'ArmA II: Operation Arrowhead' features combat in the mythical nation of Takistan.

'ArmA II: Operation Arrowhead' features combat in the mythical nation of Takistan. (Games Press)

‘ArmA II: Operation Arrowhead’ lets games drive a wide variety of military vehicles.

‘ArmA II: Operation Arrowhead’ lets games drive a wide variety of military vehicles. (Games Press )

For gamers wanting to experience a somewhat close simulation of military combat, or for others in the military who can’t get enough, Bohemia Interactive Studios’ “ArmA II Combined Operations” might just be the game.

This M-rated package deal includes the 2009 release of “ArmA II” and the recently released “ArmA II: Operation Arrowhead” expansion.

The original “ArmA II” begins in the fictional post-Soviet country of Chernarus, whose democratic government is engaged in civil war against pro-communist rebels known as the Red Star Movement. The U.S. Marines are deployed behind enemy lines after the Chernarus government requests help to back and stabilize the region.

In the expansion, “Operation Arrowhead,” set two years after the original “ArmA II,” the player takes the role of a U.S. Army soldier sent to deal with growing conflict in a fictional Middle Eastern country called Takistan.

What sets this franchise apart from other military simulators for PCs and consoles is the scope of this game. It shows off an extraordinary level of detail put into its missions, weapons, vehicles and, for some, the military jargon you know and love.

Details like using thermal imaging and zeroing weapons sites for proper distance add up to one of the most realistic military video game experiences I’ve ever seen.

The actions in each of these missions directly affect the developments in the game and ultimately shape how the game plays out. Whether it’s a successful ending all depends on how the game’s played.

The game allows you to carry out the missions on foot. However, what will likely get people excited is the vast war chest of military equipment and vehicles. Gamers can also take on a tank using the BGM-71 tube-launched, optically-tracked, wire-command (TOW) anti-tank guided missile. Or, if you prefer to pilot a tank, get behind the controls of a M1A2. Just about any kind of military vehicle or aircraft you can imagine is available throughout the game’s missions.

Both versions of “ArmA II” offer a single-player mode and a multi-player online mode. The online mode is the recommended way to play — especially if playing with a group of friends — to get the feel of a real squad. For players needing a little help, which is very likely the case, the game offers a boot camp to help players learn the many features and controls.

Gamers wanting to create their own scenarios can use the robustly detailed mission editors to set up their own unique and tactically enjoyable simulations.

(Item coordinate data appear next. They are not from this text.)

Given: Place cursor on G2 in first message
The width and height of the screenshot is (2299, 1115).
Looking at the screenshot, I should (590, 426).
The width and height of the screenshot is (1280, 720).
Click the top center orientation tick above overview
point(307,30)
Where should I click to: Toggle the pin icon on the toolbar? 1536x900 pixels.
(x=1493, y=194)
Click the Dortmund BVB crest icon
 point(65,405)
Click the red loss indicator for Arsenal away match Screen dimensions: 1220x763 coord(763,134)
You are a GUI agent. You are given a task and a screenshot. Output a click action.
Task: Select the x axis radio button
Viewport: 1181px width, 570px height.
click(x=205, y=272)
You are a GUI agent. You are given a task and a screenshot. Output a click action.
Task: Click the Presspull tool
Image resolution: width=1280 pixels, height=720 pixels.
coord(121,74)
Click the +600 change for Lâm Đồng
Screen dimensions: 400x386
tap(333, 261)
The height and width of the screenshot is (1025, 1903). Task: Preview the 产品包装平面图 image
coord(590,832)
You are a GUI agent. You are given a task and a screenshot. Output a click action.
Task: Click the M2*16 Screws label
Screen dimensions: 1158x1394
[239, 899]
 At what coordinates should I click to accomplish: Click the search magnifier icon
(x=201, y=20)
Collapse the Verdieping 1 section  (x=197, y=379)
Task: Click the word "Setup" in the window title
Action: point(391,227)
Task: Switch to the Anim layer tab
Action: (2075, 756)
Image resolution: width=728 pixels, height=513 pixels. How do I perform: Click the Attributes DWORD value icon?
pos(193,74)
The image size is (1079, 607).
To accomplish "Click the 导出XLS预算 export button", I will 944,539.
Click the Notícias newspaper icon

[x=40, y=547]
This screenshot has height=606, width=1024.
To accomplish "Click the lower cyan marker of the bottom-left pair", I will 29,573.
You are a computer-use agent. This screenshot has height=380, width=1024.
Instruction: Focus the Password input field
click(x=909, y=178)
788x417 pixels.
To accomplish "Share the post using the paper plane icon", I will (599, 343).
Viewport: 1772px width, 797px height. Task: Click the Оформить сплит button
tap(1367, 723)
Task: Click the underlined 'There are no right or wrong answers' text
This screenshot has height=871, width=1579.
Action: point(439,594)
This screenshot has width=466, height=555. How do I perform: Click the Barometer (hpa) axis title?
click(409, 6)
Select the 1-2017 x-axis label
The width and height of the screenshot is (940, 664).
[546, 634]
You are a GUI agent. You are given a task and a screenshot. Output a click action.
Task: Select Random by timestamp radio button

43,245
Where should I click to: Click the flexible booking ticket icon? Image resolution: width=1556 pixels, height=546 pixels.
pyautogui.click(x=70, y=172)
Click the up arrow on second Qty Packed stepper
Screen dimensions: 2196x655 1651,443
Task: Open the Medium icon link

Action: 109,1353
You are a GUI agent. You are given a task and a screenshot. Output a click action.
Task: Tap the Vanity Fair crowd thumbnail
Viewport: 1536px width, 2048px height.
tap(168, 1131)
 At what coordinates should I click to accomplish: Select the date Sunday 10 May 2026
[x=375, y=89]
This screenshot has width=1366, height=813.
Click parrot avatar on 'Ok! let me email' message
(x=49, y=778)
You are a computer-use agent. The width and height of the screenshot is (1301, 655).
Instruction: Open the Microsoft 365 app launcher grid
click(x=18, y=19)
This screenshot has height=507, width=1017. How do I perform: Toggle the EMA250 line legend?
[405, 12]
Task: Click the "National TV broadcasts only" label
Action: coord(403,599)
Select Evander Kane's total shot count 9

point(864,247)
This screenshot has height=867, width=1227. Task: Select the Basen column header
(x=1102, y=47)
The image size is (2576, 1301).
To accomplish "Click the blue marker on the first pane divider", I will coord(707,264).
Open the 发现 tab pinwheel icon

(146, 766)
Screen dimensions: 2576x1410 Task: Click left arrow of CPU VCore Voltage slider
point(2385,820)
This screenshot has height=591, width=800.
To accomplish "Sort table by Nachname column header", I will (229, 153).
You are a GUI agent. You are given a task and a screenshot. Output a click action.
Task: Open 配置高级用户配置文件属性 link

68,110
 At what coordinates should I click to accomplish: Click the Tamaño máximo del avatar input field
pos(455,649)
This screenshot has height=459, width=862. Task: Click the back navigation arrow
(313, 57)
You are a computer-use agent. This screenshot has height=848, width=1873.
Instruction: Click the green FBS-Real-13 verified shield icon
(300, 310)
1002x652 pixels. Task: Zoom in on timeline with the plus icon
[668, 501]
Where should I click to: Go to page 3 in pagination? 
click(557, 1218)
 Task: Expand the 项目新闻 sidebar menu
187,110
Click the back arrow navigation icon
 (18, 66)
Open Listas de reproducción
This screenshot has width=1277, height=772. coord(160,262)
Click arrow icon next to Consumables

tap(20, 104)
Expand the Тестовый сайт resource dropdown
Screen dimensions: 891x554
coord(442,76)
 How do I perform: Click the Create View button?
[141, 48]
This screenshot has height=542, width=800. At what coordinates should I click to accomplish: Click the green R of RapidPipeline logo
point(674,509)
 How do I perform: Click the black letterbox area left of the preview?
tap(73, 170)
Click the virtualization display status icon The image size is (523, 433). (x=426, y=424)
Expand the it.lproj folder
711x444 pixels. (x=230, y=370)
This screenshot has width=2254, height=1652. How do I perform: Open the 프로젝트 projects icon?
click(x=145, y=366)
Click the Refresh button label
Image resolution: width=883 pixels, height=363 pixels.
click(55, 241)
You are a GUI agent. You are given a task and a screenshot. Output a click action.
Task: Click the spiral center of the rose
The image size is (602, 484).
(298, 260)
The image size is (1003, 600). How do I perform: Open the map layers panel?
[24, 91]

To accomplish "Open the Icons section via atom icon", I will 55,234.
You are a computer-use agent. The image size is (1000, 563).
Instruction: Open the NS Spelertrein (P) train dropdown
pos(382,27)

Those interested in expansion of “ArmA II: Operation Arrowhead” can look forward to new stories and campaigns as well as additional weapons, vehicles and equipment.

The overall look of both the game and expansion are decent, not great. However, for the amount of detail put into the game, the graphics are more than sufficient.

Where this game really suffers, however, is in the ridiculously complicated nature of its control system. Using the standard keyboard to play is one thing, but the various menu interfaces that help control the movements of your squad practically require a Herculean effort to execute.

It also doesn’t help that both these games are immensely difficult. Many times your character will get shot, and there will be no indication of where the fire is coming from and no way to mount any defense. In that sense, it is brutally realistic, but at times it seems a trade-off of realism for actual fun. The expansion, however, does seem to address this somewhat, with easier modes to play in.

Gamers also will have to deal with some atrociously bad dialogue and voice acting. Although I’m not expecting Shakespeare from a video game, at times the bad voice acting alone was reason to pause the game and contemplate ending it.

“ArmA II” and the much better “Operation Arrowhead” expansion do represent a couple of the best military simulators out there, but there are undeniably many flaws that many might not be able to ignore. The world of these games is impressively vast, especially with a strong online community, but playing requires a large investment in time and patience. Military gaming enthusiasts should certainly give both these versions a try, but this game isn’t for everyone.